Generell veranstalten viele Vereine die genannten Cons. Sie basieren meist auf einer Geschichte,
die dort dann nachgespielt wird.
Zum Beispiel: König Bermoir hat eine Burg geerbt, die von finsteren Gestalten besetzt wurde und
von tapferen Helden befreit werden soll.
Die Organisatoren mieten nicht nur einen Platz, sondern sorgen auch für NSC's
(Burgbevölkerung, Monster, Händler etc.). Meist gibt es auch Specialeffects (Pyrotechnik,
Nebel, Musik), ja sogar ganze Dungeons in riesigen Ausmaßen sind möglich. Die Monster
werden teilweise von Maskenbildnern geschminkt und nicht selten werden Theaterausstattungen
angemietet, oder ganze Grabstätten gebaut um als Szenario zu dienen.

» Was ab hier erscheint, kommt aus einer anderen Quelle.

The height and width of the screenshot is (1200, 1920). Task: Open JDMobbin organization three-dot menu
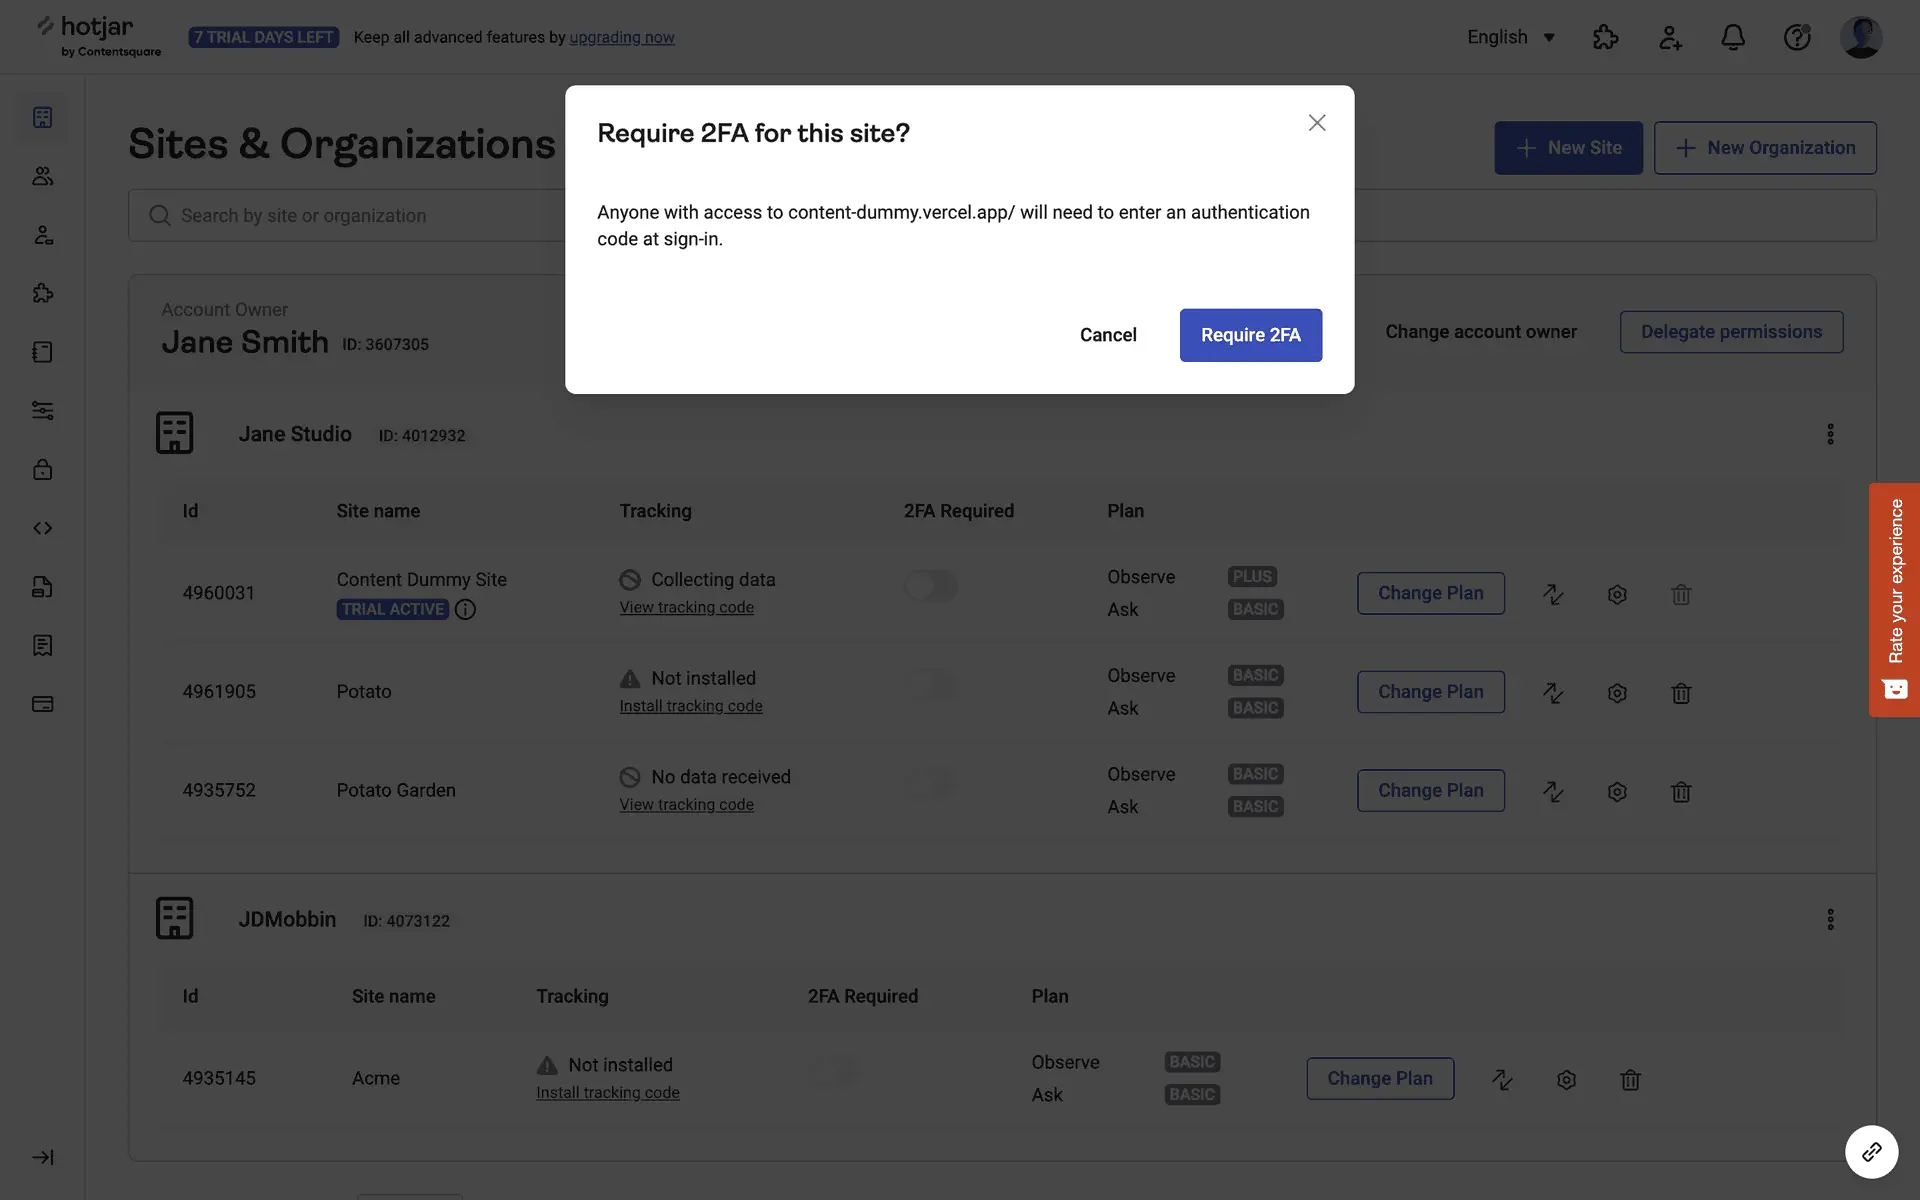(1830, 919)
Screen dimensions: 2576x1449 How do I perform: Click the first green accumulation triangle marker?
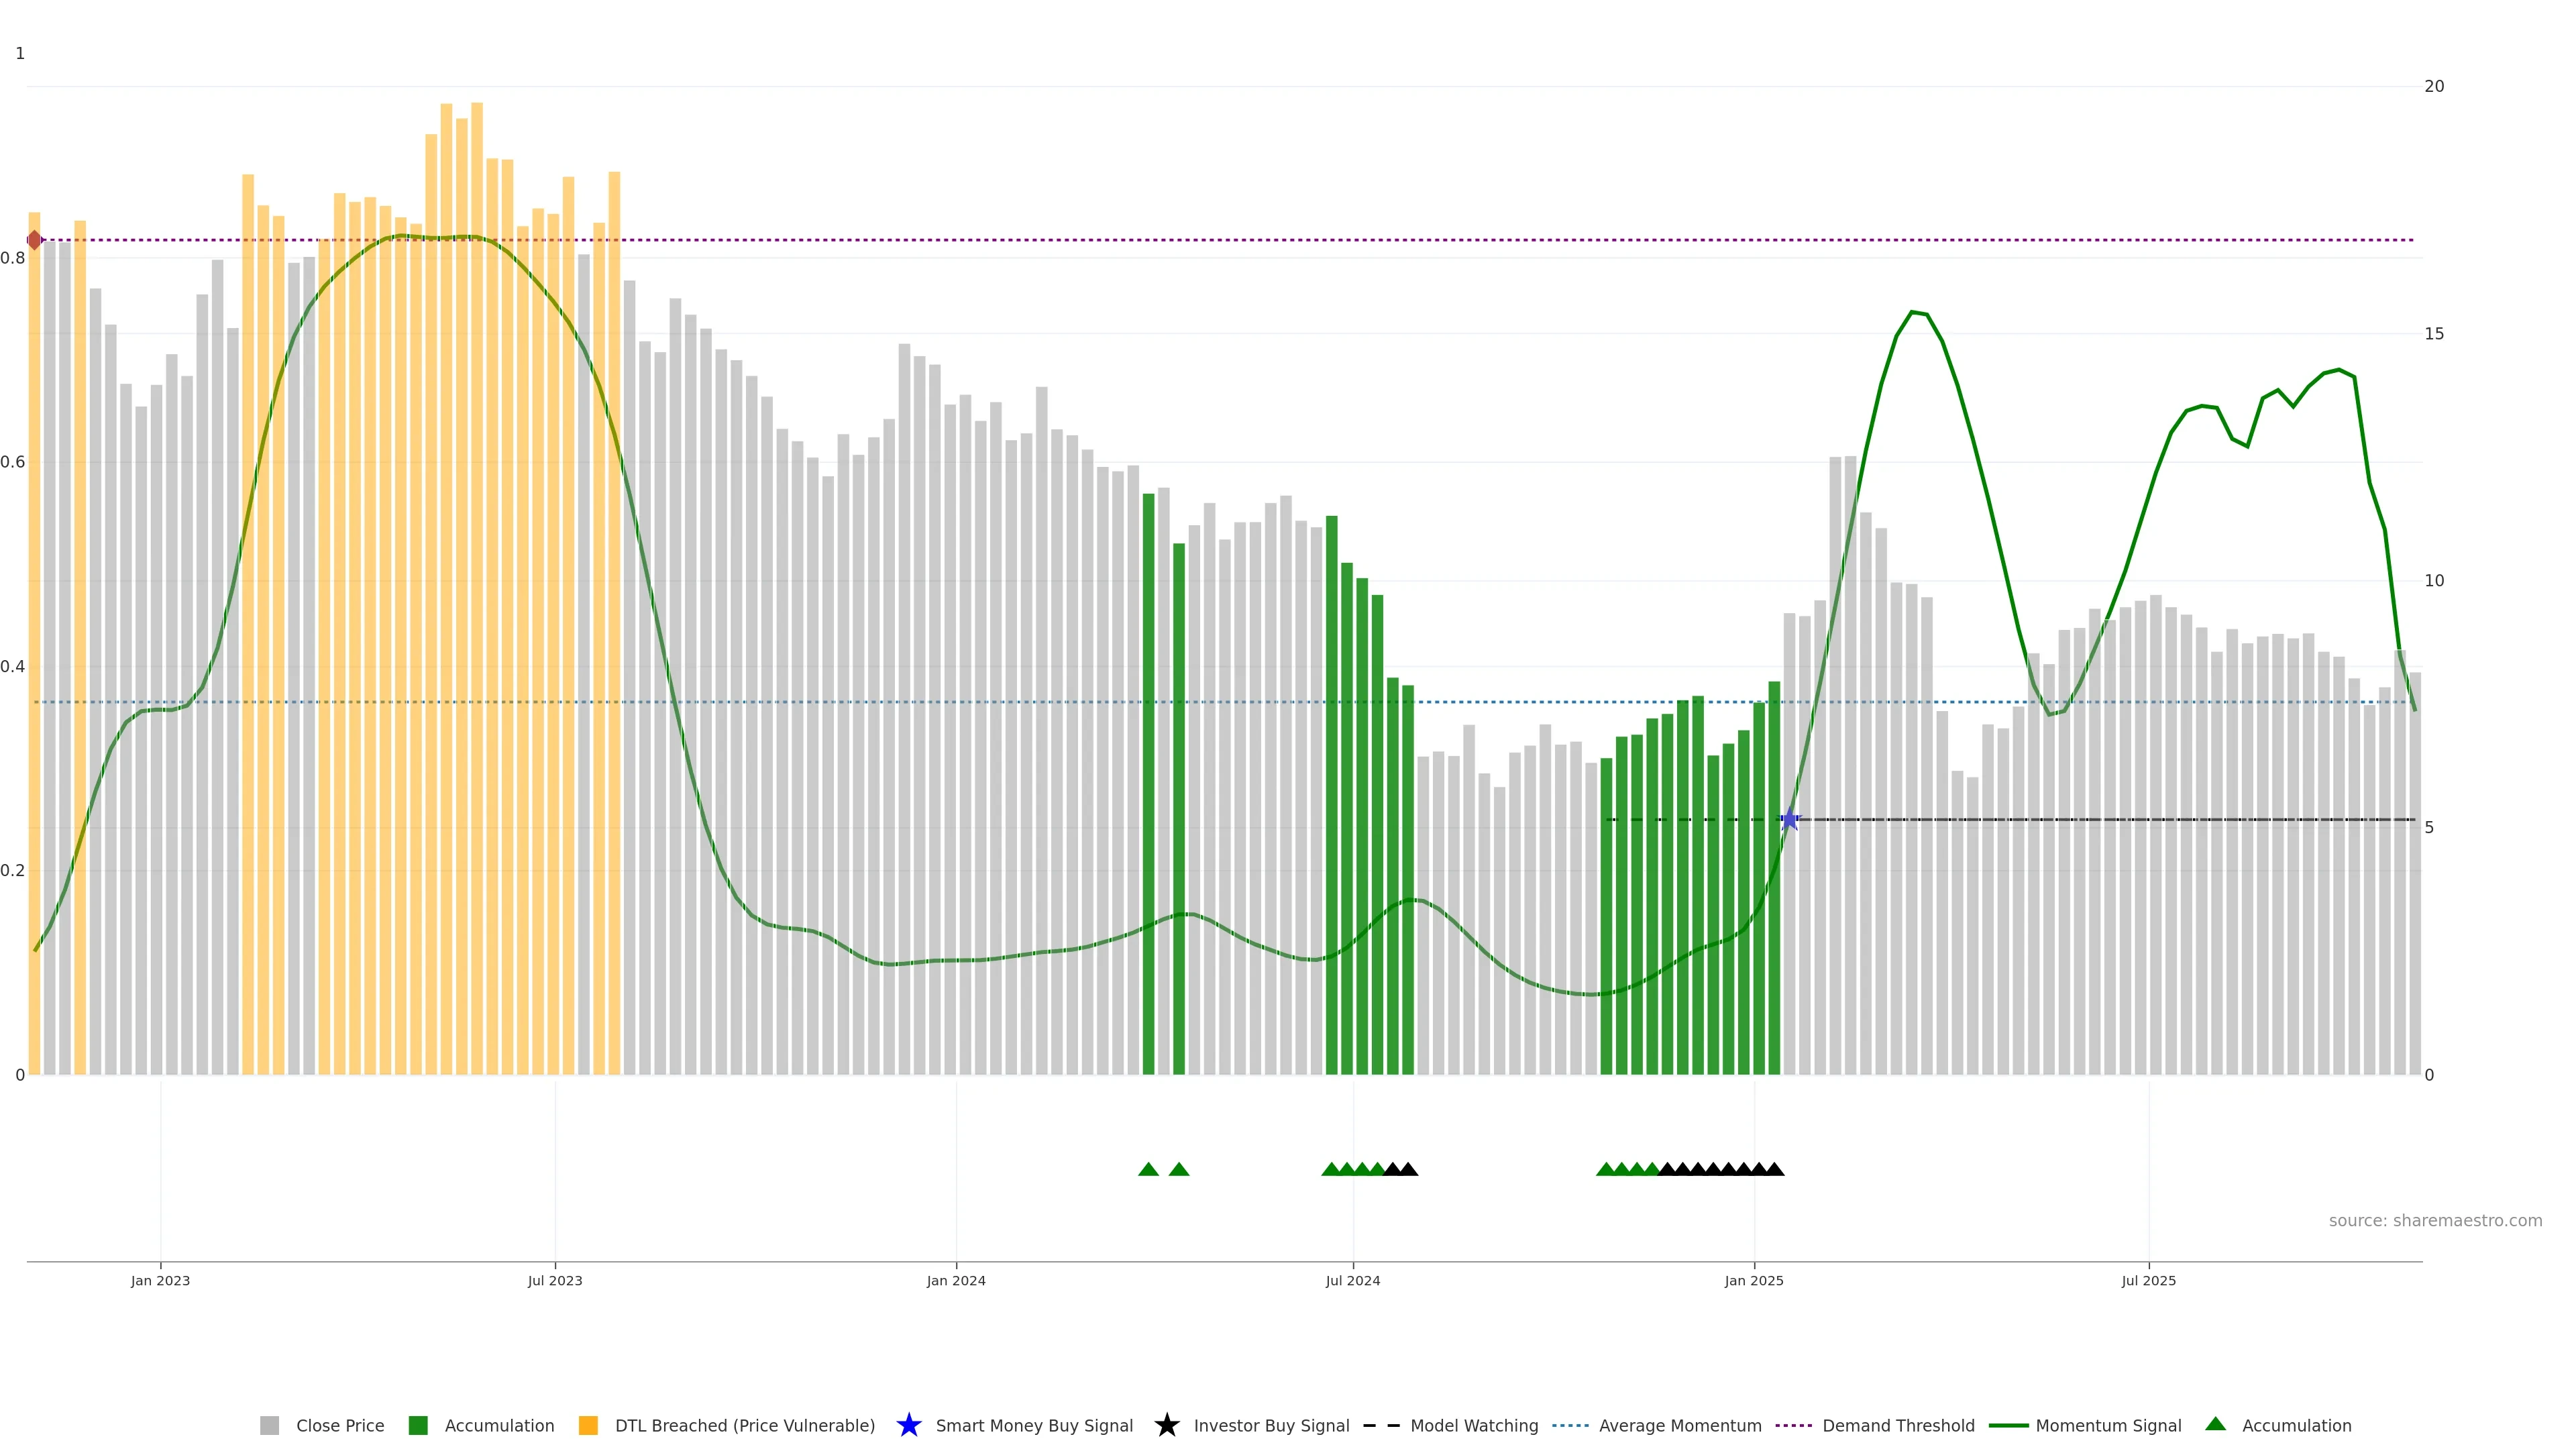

Die Spielleitung überwacht während des Spiels den Verlauf, koordiniert und hilft dem
unerfahrenen Spielern.
Nach der Anreise wird eingecheckt, bezahlt und dann das Zimmer, Zelt etc bezogen. Irgenwann heißt
es dann "Time In" und der Alltag wird zusammen mit der normalen Kleidung abgelegt.
Die Kosten für die Teilnahme an einem solchen Con ist meist abhängig von dem Ort und
der Ausstattung.
Ein einfaches Zeltlager am Wochenende kann 50 DM kosten, eine ganze Woche mit Vollverpflegung und
vollen Specialeffects in einer Burg mit Festmahl am Ende kann schon einmal 500 DM kosten.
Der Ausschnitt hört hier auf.